The gas required to fuel star formation, along with swirling traces of metals, enshrouds the galaxy in thick dust, hiding it in visible light just like the Sun appears red and faint behind the smoke of a forest fire. The astronomers think that this barely visible galaxy may be representative of a much larger population of similar objects that are even more obscured by dust.

It was only by using infrared analysis and the most powerful telescopes in existence that the Yale team could confirm the exact nature of Sparky. The galaxy formed 11 billion years ago, and its star-forming gas has one of the highest ionized gas velocity dispersions ever measured.

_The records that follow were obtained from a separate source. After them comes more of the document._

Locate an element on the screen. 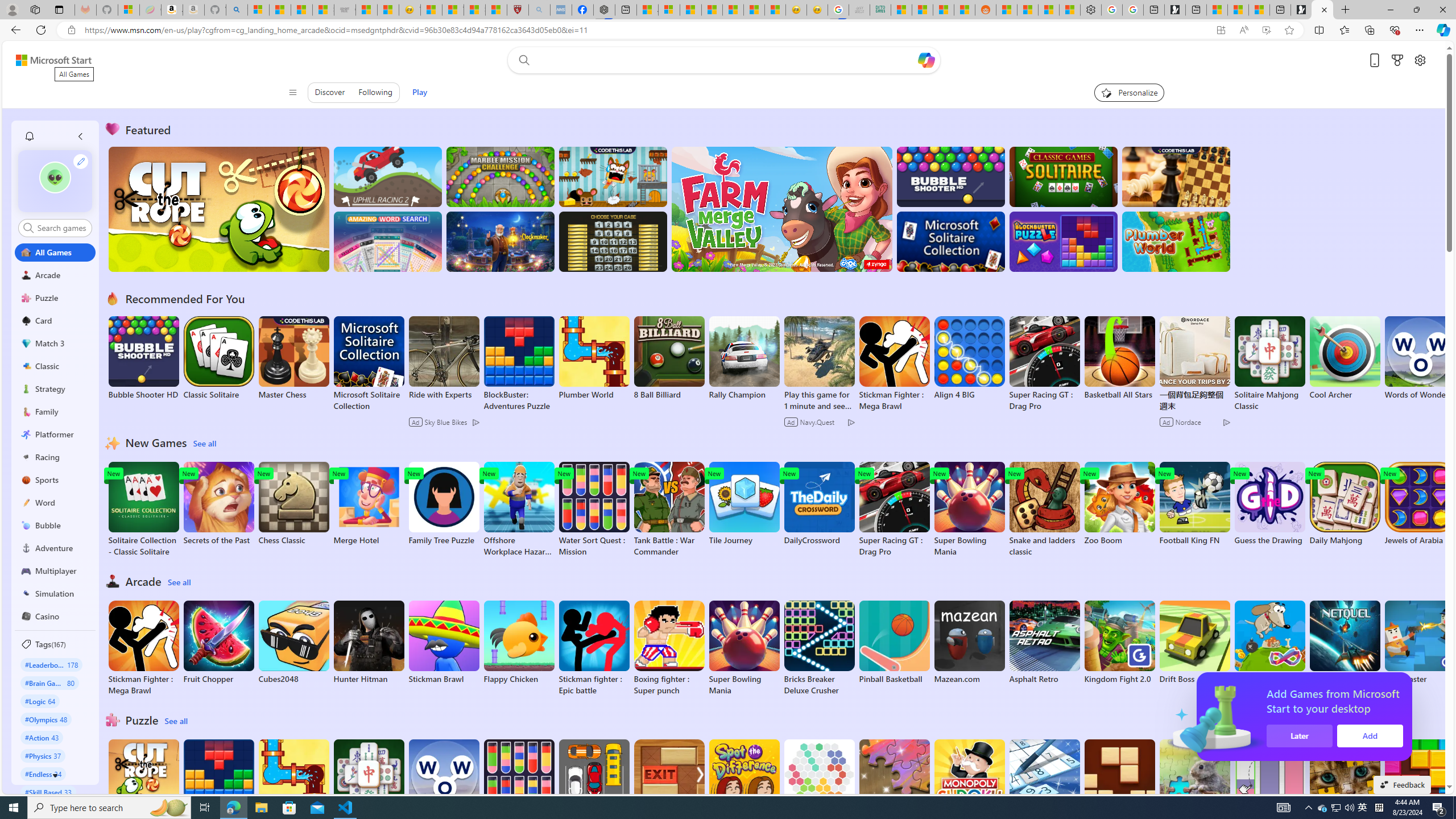 The height and width of the screenshot is (819, 1456). 'Daily Mahjong' is located at coordinates (1345, 503).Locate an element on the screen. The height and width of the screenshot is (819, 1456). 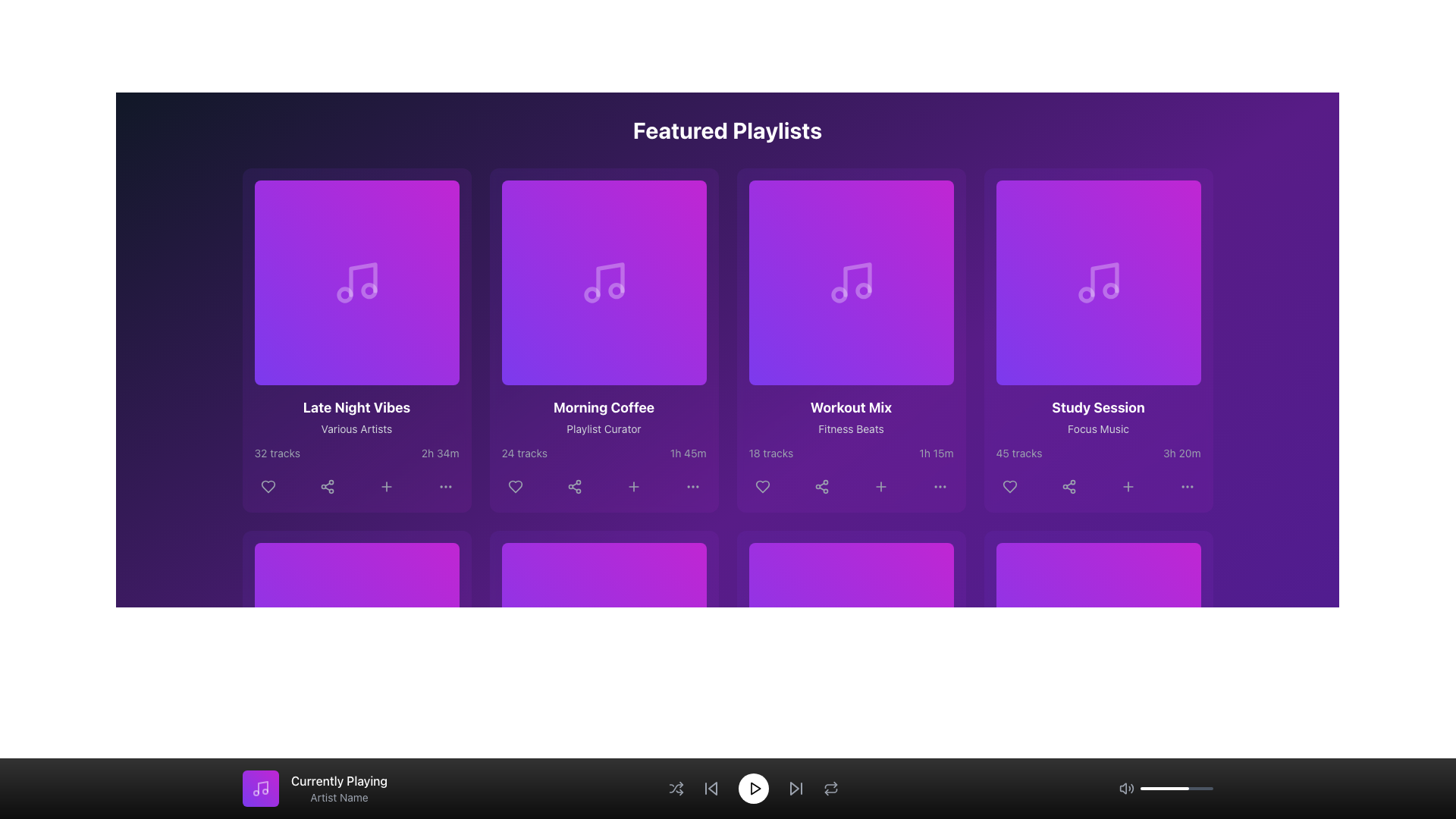
the central play triangle icon within the circular button located below the 'Workout Mix' section in the 'Featured Playlists' grid to play the playlist is located at coordinates (853, 283). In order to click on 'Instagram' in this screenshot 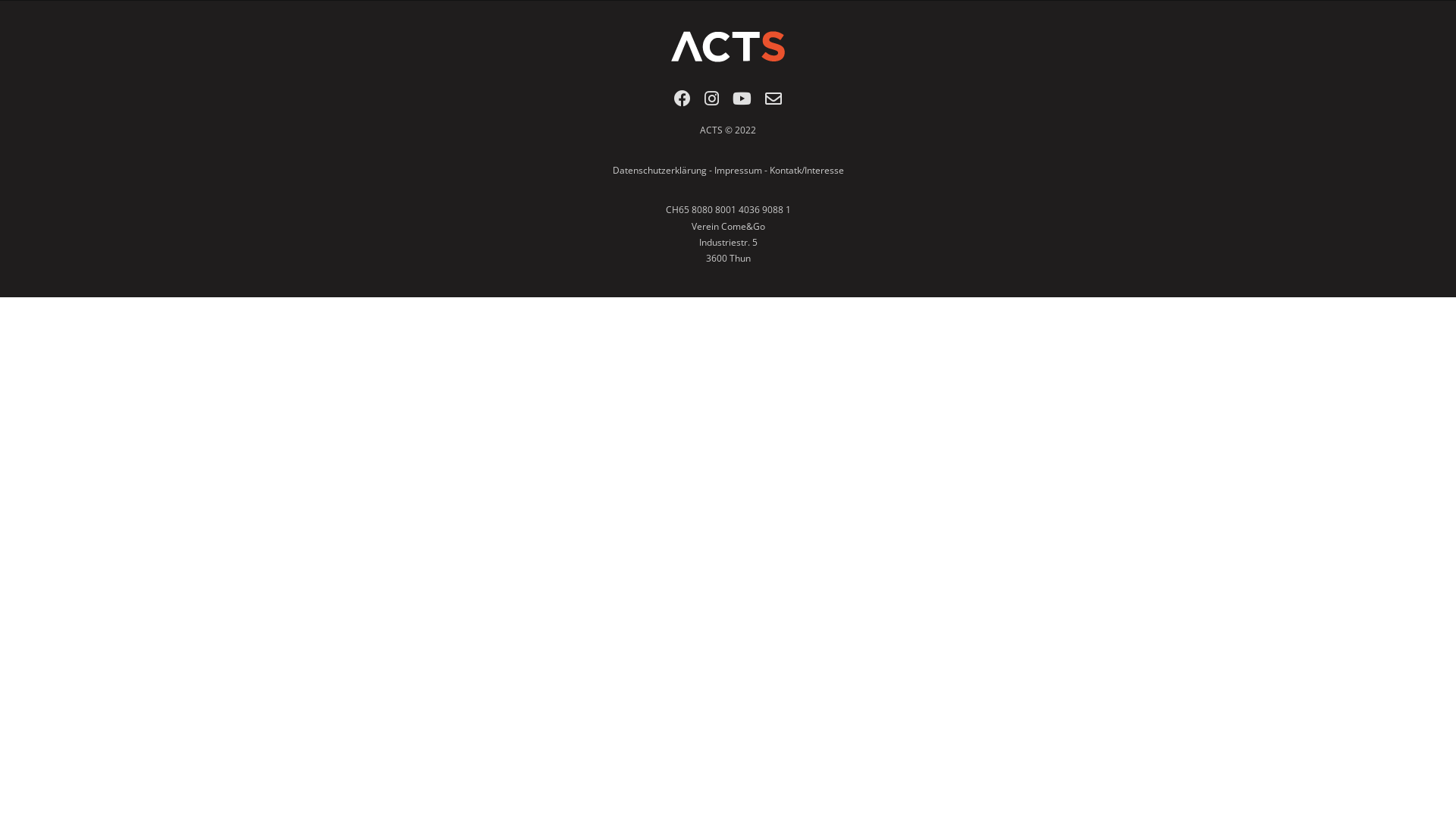, I will do `click(704, 102)`.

“I think our discovery settles the question of whether this mode of building galaxies actually happened or not,” van Dokkum said. “The question now is, ‘How often did this occur?’ We suspect there are other galaxies like this that are even fainter in near-infrared wavelengths.”

Sparky may have a lot of company. “We suspect there are 100 times as many and we’re just missing them,” Nelson said.

The W. M. Keck Observatory operates the largest, most scientifically productive telescopes on Earth. The two, 10-meter optical/infrared telescopes on the summit of Mauna Kea on the Island of Hawaii feature a suite of advanced instruments including imagers, multi-object spectrographs, high-resolution spectrographs, integral-field spectroscopy and world-leading laser guide star adaptive optics systems.

NIRSPEC (Near-Infrared Spectrograph) is a unique, cross-dispersed echelle spectrograph that captures spectra of objects over a large range of infrared wavelengths at high spectral resolution. Built at the UCLA Infrared Laboratory by a team led by Prof. Ian McLean, the instrument is used for radial velocity studies of cool stars, abundance measurements of stars and their environs, planetary science, and many other scientific programs.

A second mode provides low spectral resolution but high sensitivity and is popular for studies of distant galaxies and very cool low-mass stars. NIRSPEC can also be used with Keck II’s adaptive optics (AO) system to combine the powers of the high spatial resolution of AO with the high spectral resolution of NIRSPEC.